Posted: August 6, 2015 in Humour
Tags: ,

undies   Gitch. Tighty-whities. Undies. Briefs. Boxers. Skivvies. Nut huts. No matter what you choose to call them, they are underwear. \as a guy, I won’t comment on how important these pieces of clothing are to women. But to men, they are an essential appendage to our every-day living. Oh, sure, there are mavericks out there who do not wear any, who like to go commando, but I am not one of those kinds of guys. No, I believe that one should always have a filter on the rear and a place for the boys to be contained.

And so, having said all that, you just know that something happened to my underwear. I mean, you can’t just open up with something along those lines and then talk about flowers or wrestling or the political situation in Peru. There has to be a reason!!

And there is.

I work in refrigeration. And this summer my helper is my son Mackie. We work in all kinds of conditions and in all kinds of temperatures. We climb ladders, work on rooftops, go into crawlspaces and confined areas. You have to be stretchy. You need to contort. You need to carry heavy objects and be spry. For these reasons, I like to wear Boxer briefs. I find that with these, there is room to move, while still having adequate support and containment.

Also, being a guy, I don’t like throwing away well-used underwear. We become attached to them. I am sure there are women out there who would agree that they have a hard time getting their significant other to part with their well-loved often cherished skivvies. Men will literally wear their underwear until there is only the waistband left.
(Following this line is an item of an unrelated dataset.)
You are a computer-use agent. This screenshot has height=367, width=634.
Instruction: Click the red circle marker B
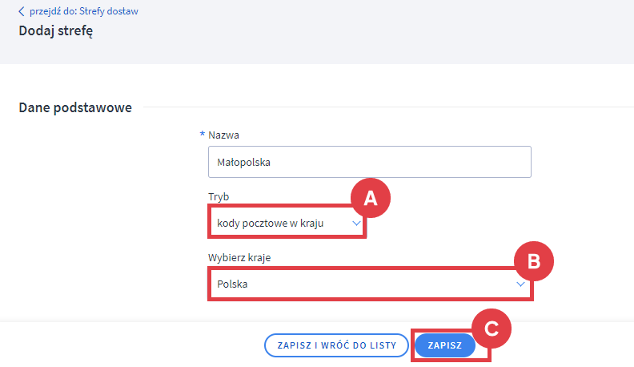coord(535,260)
And so, this brings us to the crux of the matter at hand. Donning one of my favorite pairs of boxers, I set off to work with Mackie, a day that saw a little bit of everything work-wise. We climbed. We crawled. We welded. We carried. And all day, something just wasn’t quite right. I felt that the ‘boys’ were being a little more free than usual. And yet, being so busy, I didn’t have the time to check out why. I went with the flow, all the while feeling that I was flipping and flopping hither and yon.

When we finally got home, I decided it was high time for a shower. So off comes the pants, off comes the work shirt, a towel across my shoulders, and I walked through the house to go for my shower wearing only my boxers. And judging from the shocked looks on my kid’s faces, not to mention my wife’s, that something was amiss. Even my dogs were scampering away.

At some point, between when the laundry was done and now, it would appear that my favorite undies lost their crotch. And not just a little….the entire area. I was wearing two legs and a waistband. The boys were out of the nut hut.

I can only say sorry to my kids. Well, to my dogs too. Anne is used to my shocking behavior. I guess I am going to have to go shopping.